Hobs n' Dogs

Sam moved slowly over the worn carpet of his living room, pausing where a spider jumped across the peeling wallpaper in search of food. He was an old man, welcoming life into his ramshackle home; he’d long since lost the conception that he was separate from the teeming plants that pressed against his house, or the animals living among them. All doors and windows were open, as usual, and he stepped over the vines that edged their way into his living room and walked into the garden. Ignoring the bright spiders crawling on their webs, he pushed between the plants and entered the deepest part—the place where he felt most at home.

Hobs n' Dogs. An image of a fantasy garden.

Reaching for his old wooden chair, he sat in front of a strange red toadstool that he’d first noticed growing there two days ago. The more he watched it, the stranger it seemed. The red cap was two foot across, but its stem was the strangest thing. The more he looked at it, the more he noticed tiny dog faces staring back at him. And the cap itself appeared to be watching him too.

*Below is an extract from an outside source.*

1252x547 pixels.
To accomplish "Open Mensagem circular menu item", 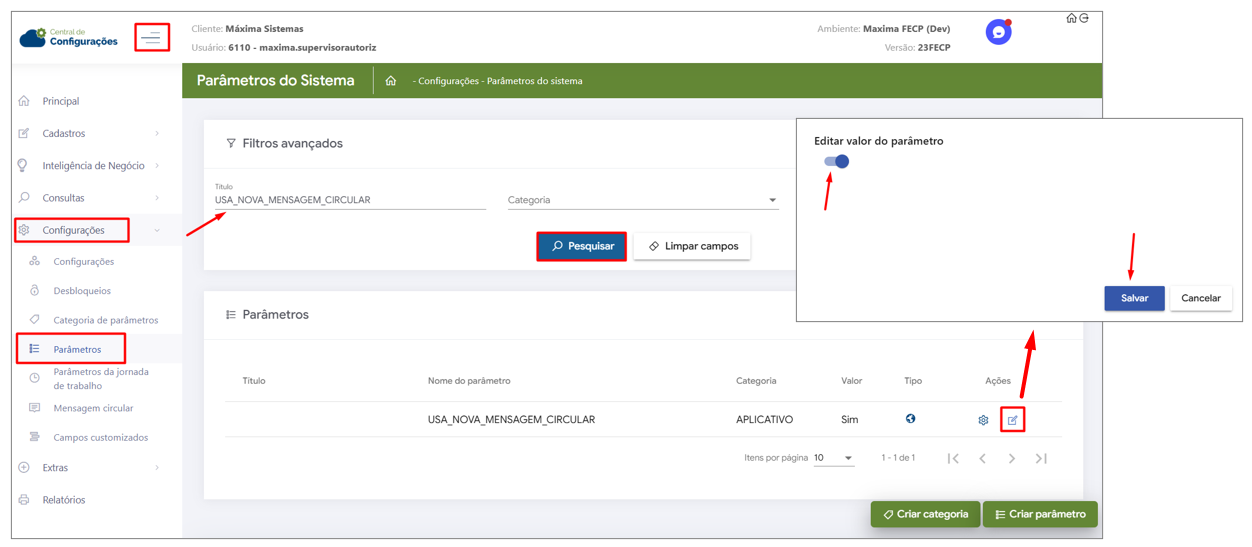I will click(x=92, y=408).
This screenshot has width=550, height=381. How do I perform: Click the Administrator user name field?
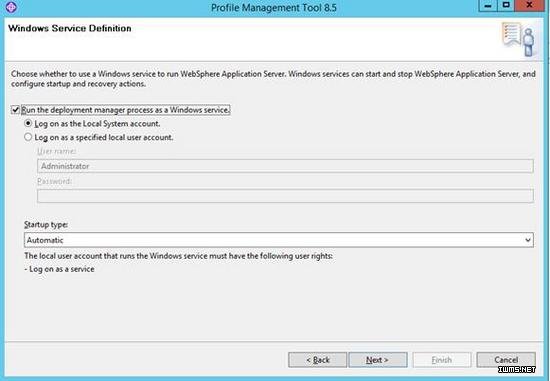(285, 166)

He must have fallen asleep, but he woke suddenly when something licked his hand. Opening his eyes, he blinked several times trying to focus on the animal in front of him. It looked like a dog, but its body was very round, and it stood on long twig-like legs.

“What are you?” 

The dog licked him again, more vigorously, and he rubbed its neck. 

“You’re not like any dog I’ve ever seen.” 

Then Sam noticed more eyes watching him from underneath the toadstool. A long, dog-like creature crawled out. It seemed to be six heads joined together into a long body, and it moved on the same strange stick-like legs. This was definitely not normal, but curious, he welcomed them as more creatures hesitantly moved out of the thick undergrowth. 

“I told you,” a female voice came from behind a green-faced bird-like creature to his right. 

“You did!” A male voice came from a patch of dandelions. 

“Told you what?” Sam asked, scratching his head as he tried to see where the voices were coming from, and suspecting that he might be losing his mind as one of his neighbours had unkindly suggested.

“That the Long Dogs of Compassion would like you.” 

A small woman, about four inches high, appeared from behind the green-faced creature, and walked under the longest of the long dog-like creatures, stroking its belly as she passed.

“The Long Dogs of Compassion,” Sam repeated as he watched the tiny woman approach.

It was an unusual name, but it felt right. More of the creatures pressed against him rubbing against his legs.

“That’s right. They’re a little soft in the head.” She reached up and rubbed one on the neck; it tried to lick her. “But good-natured, mostly.”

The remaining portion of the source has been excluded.